» **Work task**
The whole listing, repeated exactly, is what this task asks for.

» **Data for processing**
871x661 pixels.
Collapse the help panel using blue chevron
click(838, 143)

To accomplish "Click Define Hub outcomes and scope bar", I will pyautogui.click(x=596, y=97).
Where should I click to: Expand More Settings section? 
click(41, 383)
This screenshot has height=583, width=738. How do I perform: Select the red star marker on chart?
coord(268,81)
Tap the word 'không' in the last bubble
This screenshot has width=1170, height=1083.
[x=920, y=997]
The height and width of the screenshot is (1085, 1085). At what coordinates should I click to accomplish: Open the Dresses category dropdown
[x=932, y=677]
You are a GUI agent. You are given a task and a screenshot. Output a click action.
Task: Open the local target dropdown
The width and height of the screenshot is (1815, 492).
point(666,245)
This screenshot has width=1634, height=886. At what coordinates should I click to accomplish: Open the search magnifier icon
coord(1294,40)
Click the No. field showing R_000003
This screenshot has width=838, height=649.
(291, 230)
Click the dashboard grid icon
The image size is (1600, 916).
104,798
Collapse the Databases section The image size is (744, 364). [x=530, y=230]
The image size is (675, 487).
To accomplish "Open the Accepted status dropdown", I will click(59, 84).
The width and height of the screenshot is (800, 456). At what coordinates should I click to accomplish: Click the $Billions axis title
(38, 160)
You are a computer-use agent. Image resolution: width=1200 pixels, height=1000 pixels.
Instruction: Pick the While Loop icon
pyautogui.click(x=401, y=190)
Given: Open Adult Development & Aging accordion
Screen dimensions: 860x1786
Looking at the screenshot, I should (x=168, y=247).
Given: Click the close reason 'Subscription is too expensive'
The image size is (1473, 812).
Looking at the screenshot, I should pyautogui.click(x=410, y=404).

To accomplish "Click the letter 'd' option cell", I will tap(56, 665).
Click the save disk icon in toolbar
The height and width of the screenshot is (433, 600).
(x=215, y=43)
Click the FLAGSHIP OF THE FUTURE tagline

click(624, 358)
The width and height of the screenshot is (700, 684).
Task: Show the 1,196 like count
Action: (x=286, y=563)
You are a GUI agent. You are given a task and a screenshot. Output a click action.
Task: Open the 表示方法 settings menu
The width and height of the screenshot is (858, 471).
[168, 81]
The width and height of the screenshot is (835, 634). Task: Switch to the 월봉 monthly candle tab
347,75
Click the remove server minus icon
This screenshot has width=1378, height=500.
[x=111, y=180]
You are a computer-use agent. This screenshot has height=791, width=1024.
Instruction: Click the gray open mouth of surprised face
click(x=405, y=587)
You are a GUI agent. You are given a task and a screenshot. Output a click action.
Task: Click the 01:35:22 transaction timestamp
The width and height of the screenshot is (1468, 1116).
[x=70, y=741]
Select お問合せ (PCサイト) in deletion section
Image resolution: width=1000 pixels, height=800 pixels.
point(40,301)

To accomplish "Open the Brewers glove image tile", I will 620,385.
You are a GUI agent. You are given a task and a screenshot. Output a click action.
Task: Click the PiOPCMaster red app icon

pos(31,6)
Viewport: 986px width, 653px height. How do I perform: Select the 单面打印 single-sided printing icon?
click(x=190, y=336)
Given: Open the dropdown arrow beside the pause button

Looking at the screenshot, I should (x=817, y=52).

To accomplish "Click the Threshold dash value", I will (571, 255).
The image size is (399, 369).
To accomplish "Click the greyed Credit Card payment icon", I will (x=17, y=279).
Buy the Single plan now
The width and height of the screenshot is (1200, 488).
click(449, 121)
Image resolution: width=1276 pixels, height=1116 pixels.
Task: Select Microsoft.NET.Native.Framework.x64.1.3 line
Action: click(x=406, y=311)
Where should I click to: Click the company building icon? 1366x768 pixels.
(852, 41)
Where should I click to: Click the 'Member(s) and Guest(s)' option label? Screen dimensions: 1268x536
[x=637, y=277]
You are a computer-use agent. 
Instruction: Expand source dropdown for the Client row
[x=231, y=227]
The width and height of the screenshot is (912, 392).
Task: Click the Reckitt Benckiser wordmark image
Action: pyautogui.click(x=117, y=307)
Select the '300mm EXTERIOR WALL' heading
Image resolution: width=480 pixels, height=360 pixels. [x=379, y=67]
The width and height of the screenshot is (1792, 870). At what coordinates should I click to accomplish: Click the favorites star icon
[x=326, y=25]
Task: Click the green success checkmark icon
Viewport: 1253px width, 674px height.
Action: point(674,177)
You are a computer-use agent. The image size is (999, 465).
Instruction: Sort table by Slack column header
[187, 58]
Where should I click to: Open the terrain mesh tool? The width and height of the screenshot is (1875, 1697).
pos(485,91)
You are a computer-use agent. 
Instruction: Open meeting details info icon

» **Response to the exercise**
871x661 pixels.
Collapse the help panel using blue chevron
click(838, 143)

To accomplish "Click Define Hub outcomes and scope bar", I will pyautogui.click(x=596, y=97).
Where should I click to: Expand More Settings section? 
click(41, 383)
This screenshot has height=583, width=738. How do I perform: Select the red star marker on chart?
coord(268,81)
Tap the word 'không' in the last bubble
This screenshot has width=1170, height=1083.
[x=920, y=997]
The height and width of the screenshot is (1085, 1085). At what coordinates should I click to accomplish: Open the Dresses category dropdown
[x=932, y=677]
You are a GUI agent. You are given a task and a screenshot. Output a click action.
Task: Open the local target dropdown
The width and height of the screenshot is (1815, 492).
point(666,245)
This screenshot has width=1634, height=886. At what coordinates should I click to accomplish: Open the search magnifier icon
coord(1294,40)
Click the No. field showing R_000003
This screenshot has width=838, height=649.
(291, 230)
Click the dashboard grid icon
The image size is (1600, 916).
104,798
Collapse the Databases section The image size is (744, 364). [x=530, y=230]
The image size is (675, 487).
To accomplish "Open the Accepted status dropdown", I will click(59, 84).
The width and height of the screenshot is (800, 456). At what coordinates should I click to accomplish: Click the $Billions axis title
(38, 160)
You are a computer-use agent. Image resolution: width=1200 pixels, height=1000 pixels.
Instruction: Pick the While Loop icon
pyautogui.click(x=401, y=190)
Given: Open Adult Development & Aging accordion
Screen dimensions: 860x1786
Looking at the screenshot, I should (x=168, y=247).
Given: Click the close reason 'Subscription is too expensive'
The image size is (1473, 812).
Looking at the screenshot, I should pyautogui.click(x=410, y=404).

To accomplish "Click the letter 'd' option cell", I will tap(56, 665).
Click the save disk icon in toolbar
The height and width of the screenshot is (433, 600).
(x=215, y=43)
Click the FLAGSHIP OF THE FUTURE tagline

click(624, 358)
The width and height of the screenshot is (700, 684).
Task: Show the 1,196 like count
Action: (x=286, y=563)
You are a GUI agent. You are given a task and a screenshot. Output a click action.
Task: Open the 表示方法 settings menu
The width and height of the screenshot is (858, 471).
[168, 81]
The width and height of the screenshot is (835, 634). Task: Switch to the 월봉 monthly candle tab
347,75
Click the remove server minus icon
This screenshot has width=1378, height=500.
[x=111, y=180]
You are a computer-use agent. This screenshot has height=791, width=1024.
Instruction: Click the gray open mouth of surprised face
click(x=405, y=587)
You are a GUI agent. You are given a task and a screenshot. Output a click action.
Task: Click the 01:35:22 transaction timestamp
The width and height of the screenshot is (1468, 1116).
[x=70, y=741]
Select お問合せ (PCサイト) in deletion section
Image resolution: width=1000 pixels, height=800 pixels.
point(40,301)

To accomplish "Open the Brewers glove image tile", I will 620,385.
You are a GUI agent. You are given a task and a screenshot. Output a click action.
Task: Click the PiOPCMaster red app icon

pos(31,6)
Viewport: 986px width, 653px height. How do I perform: Select the 单面打印 single-sided printing icon?
click(x=190, y=336)
Given: Open the dropdown arrow beside the pause button

Looking at the screenshot, I should (x=817, y=52).

To accomplish "Click the Threshold dash value", I will (571, 255).
The image size is (399, 369).
To accomplish "Click the greyed Credit Card payment icon", I will (x=17, y=279).
Buy the Single plan now
The width and height of the screenshot is (1200, 488).
click(449, 121)
Image resolution: width=1276 pixels, height=1116 pixels.
Task: Select Microsoft.NET.Native.Framework.x64.1.3 line
Action: click(x=406, y=311)
Where should I click to: Click the company building icon? 1366x768 pixels.
(852, 41)
Where should I click to: Click the 'Member(s) and Guest(s)' option label? Screen dimensions: 1268x536
[x=637, y=277]
You are a computer-use agent. 
Instruction: Expand source dropdown for the Client row
[x=231, y=227]
The width and height of the screenshot is (912, 392).
Task: Click the Reckitt Benckiser wordmark image
Action: pyautogui.click(x=117, y=307)
Select the '300mm EXTERIOR WALL' heading
Image resolution: width=480 pixels, height=360 pixels. [x=379, y=67]
The width and height of the screenshot is (1792, 870). At what coordinates should I click to accomplish: Click the favorites star icon
[x=326, y=25]
Task: Click the green success checkmark icon
Viewport: 1253px width, 674px height.
Action: point(674,177)
You are a computer-use agent. The image size is (999, 465).
Instruction: Sort table by Slack column header
[187, 58]
Where should I click to: Open the terrain mesh tool? The width and height of the screenshot is (1875, 1697).
pos(485,91)
You are a computer-use agent. 
Instruction: Open meeting details info icon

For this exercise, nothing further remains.